Partner Transfers


Co-Owner Transfer Scenario

What is a Co-Owner Buyout?

A Co-Owner Buy-Out is a Transfer Scenario where one owner of a business, or the business itself, is purchasing or “buying out” the ownership interests of another owner. Usually this transaction occurs when one owner is ready to retire, is leaving for personal or financial reasons or there is unresolved conflict in the business.

Who Does This Transfer Scenario Apply To?

These types of internal transfers occur in each of the business entities (corporations, limited liability companies, partnerships and business associations), and relate to the shareholders, members or owners of the business. The outcomes of these Transfer Scenarios are typically dependent on the terms and conditions agreed to by the co-owners in the “buy-sell” section of the existing shareholder, operating or partnership agreement.

How Does a Co-Owner Buy Out Work?

If the owners have detailed and legally sound “buy-sell” provisions in their shareholder or operating agreements, the co-owners will use those provisions as a road map for valuing the company, determining the purchase price for each owner’s interests and the “buy-out” process. The provisions will address:

  • The purchase price and payment process
  • The conditions or requirements to be satisfied before the owner can sell their interests
  • The timeline for the sale and payment of the purchase price
  • What the departing owner transition obligations will be after they sell their interests
  • What to do in the event there is a break down in the process.

In the event these provisions don’t exist, or they become obsolete given the changing needs of the involved parties, the parties must consult an experienced business attorney or transition advisor to help work through each concern before continuing with the co-owner buy-out.

The co-owner buy-out process normally begins with the parties responding to a set of key considerations and questions to address these issues. They work to get everyone’s perspective and to better understand all goals and objectives of the owners and the business. The advisor uses that information to facilitate consensus on the key issues and the outcome is a set of written agreements customized to meet the needs of the co-owners which enables the company, or other owners, to buy-out the interests of the exiting owners on mutual terms.

Actual transaction terms for the buy-out will vary based on the price, financing terms and value of the business. Most co-owner transactions consist of some cash up front and seller financing over a period of 2-5 years.

What Happens after the Co-Owner Buy-Out?

At the end of every co-owner buy-out, the parties will amend the company records and all other internal documents to reflect that the seller owner is no longer empowered to conduct business on behalf of the company and that the successor owners are now in charge.

There will also be a series of legal provisions to protect the successors from liability incurred prior to the effective date of the transition. They also protect the seller owner from any liabilities incurred after the transition date.

“Perfect partners don’t exist.
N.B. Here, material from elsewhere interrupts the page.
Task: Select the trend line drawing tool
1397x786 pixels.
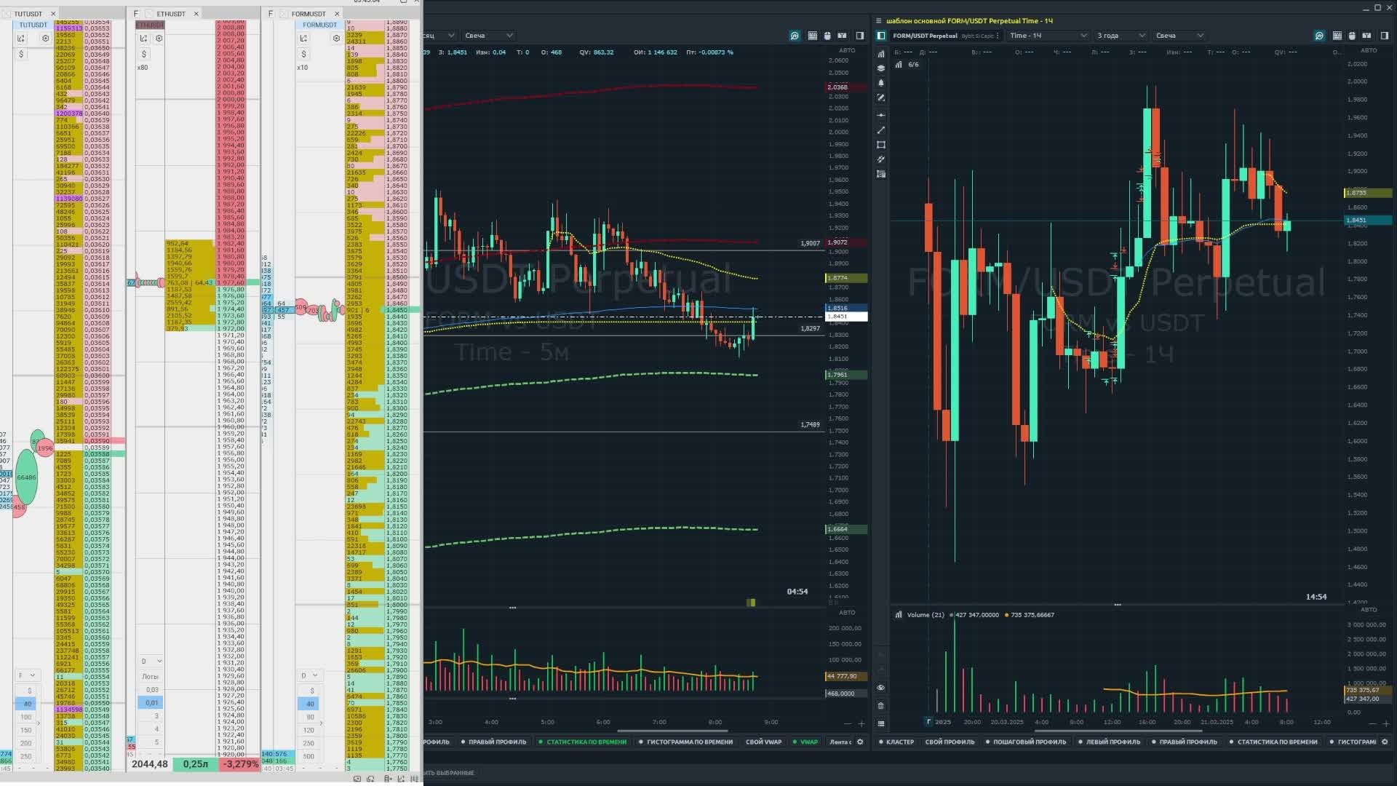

Perfect conditions exist for a limited time in which partnerships express themselves best.”
― Wayne Rooney

What Can Go Wrong with Co-Owner Buy-Outs?

As with any type of business transition, there are serious concerns to be aware of and pitfalls to avoid.

First, it’s critical that buy-sell terms are established early on in the business, ideally when it’s created. Experience tells us that co-owners will have close to equal value and leverage before the business generates income or builds value, however their value in the business may vary greatly after the business builds value.

Once operations begin, co-owners typically focus on their part of the business. It’s common for one or more co-owners to develop the belief that their contributions to the business are more valuable than the contributions of the other owners. As a result, they may not want to address these issues, fail to appreciate the value of their co-owners, or more importantly, not be able to reach consensus on the key issues.

Another major concern to address up front and each year thereafter is determining the value of the company through the valuation process.

It’s critical that the parties agree:

  • How to value the business (i.e. what valuation formula)
  • Who is to conduct the valuations
  • How often to conduct valuations
  • When to conduct valuations and for what purpose
  • Whether the valuation will be binding upon the parties

Ideally, these issues should be addressed before the business gets off the ground and begins to build value.

Lastly, it’s important for co-owners to agree how they will resolve any issues related to the buy-out process without having to litigate. Ideally, there should be a “deadlock provision” within the buy-sell terms to describe how the co-owners will mediate a resolution in the event of a stalemate, and/or work through a mandatory buy-out in the event they cannot resolve their differences.

Absolute’s Recommendation for a Co-Owner Buy-Out

We’re supporters of working through the buy-sell issues at the onset of the business, anticipating that the needs of the parties and the business will change over time. If the business is already in operation the co-owners should contact their attorney and establish these buy-sell terms immediately.

Have your buy-sell provisions reviewed and amended periodically (at least every two years) by a trusted advisor to address all current issues. Also ensure that the provisions meet the needs of the co-owners when one decides to retire or withdraw from the business, becomes deceased and or permanently disabled or experiences financial insolvency or bankruptcy.